--- Start Source document ---

“Weird Al” Yankovic
Bad Hair Day (Volcano)
An interview with “Weird Al”
by Scott Hefflon
Before I ask you anything obtusely significant and, like, profound and stuff… Why do you put quotation marks around “Weird Al”?
I often get asked why not just put them around the “Weird,” because you usually do put quotation marks around a nickname, but I don’t like when people just call me “Weird.” I’m not on a first adjective basis with anybody.
By now, is “Weird Al” your legal name?
Not the “Weird” part, no. That’s something I added when I started doing college radio. Everyone had their own goofy air-name, and since I played all kinds of weird music, it became the “Weird Al” show every Saturday night. The name just kind of stuck.
Do you have trouble cashing checks made out to “Weird Al?”
No trouble at all, thank you. But sometimes I have to sign legal documents as “Weird Al” Yankovic, which always makes me feel kind of, well, weird.
OK, I think I’ve pretty much exhausted question #1… Moving right along to: Say! You’ve got a new album, Bad Hair Day, out now, as well as videos for “Amish Paradise,” “Gump,” and “The Theme From Spy Hard.” And you produced them all!
Yeah, I’ve been doing that for the last several years. I’ve always written and had creative control over the videos, but since the ’80s, I’ve wanted to direct them as well. I was more than happy to let my manager or whoever else direct. It’s difficult to be in front of the camera, and, in a sense, be behind the camera at the same time. But I’ve gotten to be more of a control freak over the years, and directing is a logical extension of what I do. I want to make sure that every gag comes off just the way I’d envisioned it.
Your parodies are not only of the music or lyrics, but often encompass an entire genre, media event, or cultural phenomenon, and really pull the details forward through production, visuals, and overall feel of the song. … You watch a lot of TV, don’t you?
I try to. Well, I always have. It’s not as if I changed my TV-watching habits because now it’s my job. But now I can write it off.

--- End Source document ---

What this task involves: Copy out the entire interview word for word, keeping every line as it appears. The material that comes next was taken from a separate source and has no connection to the interview.

--- Start Material supplied ---

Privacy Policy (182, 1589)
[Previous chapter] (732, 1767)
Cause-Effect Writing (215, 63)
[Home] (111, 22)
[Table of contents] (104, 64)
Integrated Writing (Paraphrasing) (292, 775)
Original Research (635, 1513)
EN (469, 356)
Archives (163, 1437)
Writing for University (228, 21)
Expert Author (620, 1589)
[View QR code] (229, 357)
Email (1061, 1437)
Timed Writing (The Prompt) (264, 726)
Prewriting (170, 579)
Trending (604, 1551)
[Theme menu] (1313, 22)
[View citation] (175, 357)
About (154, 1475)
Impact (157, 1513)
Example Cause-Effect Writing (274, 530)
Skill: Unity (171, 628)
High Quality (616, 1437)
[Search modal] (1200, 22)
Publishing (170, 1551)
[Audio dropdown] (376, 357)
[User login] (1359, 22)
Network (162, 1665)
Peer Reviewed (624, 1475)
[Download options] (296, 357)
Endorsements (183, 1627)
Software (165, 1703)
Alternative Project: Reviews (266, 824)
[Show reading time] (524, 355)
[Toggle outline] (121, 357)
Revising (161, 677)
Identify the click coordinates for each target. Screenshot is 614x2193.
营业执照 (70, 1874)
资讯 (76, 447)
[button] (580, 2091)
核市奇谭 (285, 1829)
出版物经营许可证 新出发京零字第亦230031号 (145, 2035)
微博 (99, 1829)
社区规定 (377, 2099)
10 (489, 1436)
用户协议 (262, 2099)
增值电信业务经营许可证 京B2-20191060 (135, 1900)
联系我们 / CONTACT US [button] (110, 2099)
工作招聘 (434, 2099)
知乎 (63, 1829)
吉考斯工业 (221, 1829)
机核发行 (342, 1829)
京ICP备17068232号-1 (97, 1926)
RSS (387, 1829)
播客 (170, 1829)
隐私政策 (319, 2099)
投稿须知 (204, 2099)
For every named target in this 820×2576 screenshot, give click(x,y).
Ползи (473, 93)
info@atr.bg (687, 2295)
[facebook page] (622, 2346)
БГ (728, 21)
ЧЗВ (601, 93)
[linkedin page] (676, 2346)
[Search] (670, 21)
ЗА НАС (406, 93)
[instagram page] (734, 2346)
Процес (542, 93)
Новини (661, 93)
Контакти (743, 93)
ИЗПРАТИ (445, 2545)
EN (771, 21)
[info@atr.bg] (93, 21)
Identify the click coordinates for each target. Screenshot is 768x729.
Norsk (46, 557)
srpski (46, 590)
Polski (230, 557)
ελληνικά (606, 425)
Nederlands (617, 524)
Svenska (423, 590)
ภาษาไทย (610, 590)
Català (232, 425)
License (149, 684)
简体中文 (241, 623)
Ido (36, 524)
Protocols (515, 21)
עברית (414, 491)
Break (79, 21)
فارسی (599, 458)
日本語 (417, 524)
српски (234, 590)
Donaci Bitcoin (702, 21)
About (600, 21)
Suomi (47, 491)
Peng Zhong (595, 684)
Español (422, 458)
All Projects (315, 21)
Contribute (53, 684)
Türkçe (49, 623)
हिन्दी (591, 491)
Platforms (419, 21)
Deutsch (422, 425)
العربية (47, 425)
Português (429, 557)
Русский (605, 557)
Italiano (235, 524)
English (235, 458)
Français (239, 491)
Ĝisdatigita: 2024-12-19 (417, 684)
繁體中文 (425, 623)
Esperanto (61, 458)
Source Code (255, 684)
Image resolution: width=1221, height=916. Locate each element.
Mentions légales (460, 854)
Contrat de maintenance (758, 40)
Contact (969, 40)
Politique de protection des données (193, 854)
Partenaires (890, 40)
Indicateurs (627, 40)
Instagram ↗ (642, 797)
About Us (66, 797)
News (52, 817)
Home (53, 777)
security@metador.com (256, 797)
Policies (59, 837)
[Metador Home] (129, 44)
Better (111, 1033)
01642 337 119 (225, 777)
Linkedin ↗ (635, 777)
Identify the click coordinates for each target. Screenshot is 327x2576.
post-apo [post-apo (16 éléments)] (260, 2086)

--- End Material supplied ---

Response to this task:
“Weird Al” Yankovic
Bad Hair Day (Volcano)
An interview with “Weird Al”
by Scott Hefflon
Before I ask you anything obtusely significant and, like, profound and stuff… Why do you put quotation marks around “Weird Al”?
I often get asked why not just put them around the “Weird,” because you usually do put quotation marks around a nickname, but I don’t like when people just call me “Weird.” I’m not on a first adjective basis with anybody.
By now, is “Weird Al” your legal name?
Not the “Weird” part, no. That’s something I added when I started doing college radio. Everyone had their own goofy air-name, and since I played all kinds of weird music, it became the “Weird Al” show every Saturday night. The name just kind of stuck.
Do you have trouble cashing checks made out to “Weird Al?”
No trouble at all, thank you. But sometimes I have to sign legal documents as “Weird Al” Yankovic, which always makes me feel kind of, well, weird.
OK, I think I’ve pretty much exhausted question #1… Moving right along to: Say! You’ve got a new album, Bad Hair Day, out now, as well as videos for “Amish Paradise,” “Gump,” and “The Theme From Spy Hard.” And you produced them all!
Yeah, I’ve been doing that for the last several years. I’ve always written and had creative control over the videos, but since the ’80s, I’ve wanted to direct them as well. I was more than happy to let my manager or whoever else direct. It’s difficult to be in front of the camera, and, in a sense, be behind the camera at the same time. But I’ve gotten to be more of a control freak over the years, and directing is a logical extension of what I do. I want to make sure that every gag comes off just the way I’d envisioned it.
Your parodies are not only of the music or lyrics, but often encompass an entire genre, media event, or cultural phenomenon, and really pull the details forward through production, visuals, and overall feel of the song. … You watch a lot of TV, don’t you?
I try to. Well, I always have. It’s not as if I changed my TV-watching habits because now it’s my job. But now I can write it off.